[YOUR GOAL]
Exactly reproduce the lines from the top of the entries below through the line containing "Task: Click size 0 in the table", with both ends included.

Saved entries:
>>>>>
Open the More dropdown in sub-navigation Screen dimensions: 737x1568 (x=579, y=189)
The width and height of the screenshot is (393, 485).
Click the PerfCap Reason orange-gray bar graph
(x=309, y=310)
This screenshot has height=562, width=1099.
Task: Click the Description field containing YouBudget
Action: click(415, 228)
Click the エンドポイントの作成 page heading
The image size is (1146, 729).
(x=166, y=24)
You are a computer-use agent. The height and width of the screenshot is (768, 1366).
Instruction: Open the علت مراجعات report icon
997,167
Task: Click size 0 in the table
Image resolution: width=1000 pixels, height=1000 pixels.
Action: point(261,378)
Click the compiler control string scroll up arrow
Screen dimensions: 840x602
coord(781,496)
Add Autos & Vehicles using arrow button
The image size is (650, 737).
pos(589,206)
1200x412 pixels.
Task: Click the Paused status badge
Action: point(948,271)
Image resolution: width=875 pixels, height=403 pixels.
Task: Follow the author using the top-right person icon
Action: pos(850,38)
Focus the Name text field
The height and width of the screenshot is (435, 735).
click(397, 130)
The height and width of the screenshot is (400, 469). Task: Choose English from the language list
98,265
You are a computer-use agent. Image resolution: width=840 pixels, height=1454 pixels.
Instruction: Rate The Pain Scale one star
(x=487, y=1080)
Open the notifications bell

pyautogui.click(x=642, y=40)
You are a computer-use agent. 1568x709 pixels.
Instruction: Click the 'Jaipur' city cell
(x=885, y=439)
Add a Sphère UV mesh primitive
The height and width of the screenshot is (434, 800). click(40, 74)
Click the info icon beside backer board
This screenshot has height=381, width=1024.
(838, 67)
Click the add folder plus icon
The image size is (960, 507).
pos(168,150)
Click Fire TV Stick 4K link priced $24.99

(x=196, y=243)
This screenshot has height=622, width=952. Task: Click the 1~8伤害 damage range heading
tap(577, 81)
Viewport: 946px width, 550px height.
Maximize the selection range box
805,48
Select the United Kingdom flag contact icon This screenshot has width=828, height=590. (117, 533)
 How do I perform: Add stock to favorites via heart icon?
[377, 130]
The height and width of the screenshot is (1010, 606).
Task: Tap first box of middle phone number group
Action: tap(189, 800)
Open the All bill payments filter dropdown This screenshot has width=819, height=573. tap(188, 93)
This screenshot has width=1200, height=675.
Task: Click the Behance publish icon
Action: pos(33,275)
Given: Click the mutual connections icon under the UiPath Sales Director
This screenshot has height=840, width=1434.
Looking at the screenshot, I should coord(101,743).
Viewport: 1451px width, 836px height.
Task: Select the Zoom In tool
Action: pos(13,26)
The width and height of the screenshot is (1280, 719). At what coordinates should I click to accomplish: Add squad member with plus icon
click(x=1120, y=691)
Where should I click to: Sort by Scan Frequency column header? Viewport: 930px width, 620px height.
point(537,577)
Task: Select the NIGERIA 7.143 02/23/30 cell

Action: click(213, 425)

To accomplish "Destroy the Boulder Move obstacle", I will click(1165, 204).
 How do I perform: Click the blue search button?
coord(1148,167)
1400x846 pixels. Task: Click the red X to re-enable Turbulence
<<<<<
[TASK ANSWER]
Open the More dropdown in sub-navigation Screen dimensions: 737x1568 (x=579, y=189)
The width and height of the screenshot is (393, 485).
Click the PerfCap Reason orange-gray bar graph
(x=309, y=310)
This screenshot has height=562, width=1099.
Task: Click the Description field containing YouBudget
Action: click(415, 228)
Click the エンドポイントの作成 page heading
The image size is (1146, 729).
(x=166, y=24)
You are a computer-use agent. The height and width of the screenshot is (768, 1366).
Instruction: Open the علت مراجعات report icon
997,167
Task: Click size 0 in the table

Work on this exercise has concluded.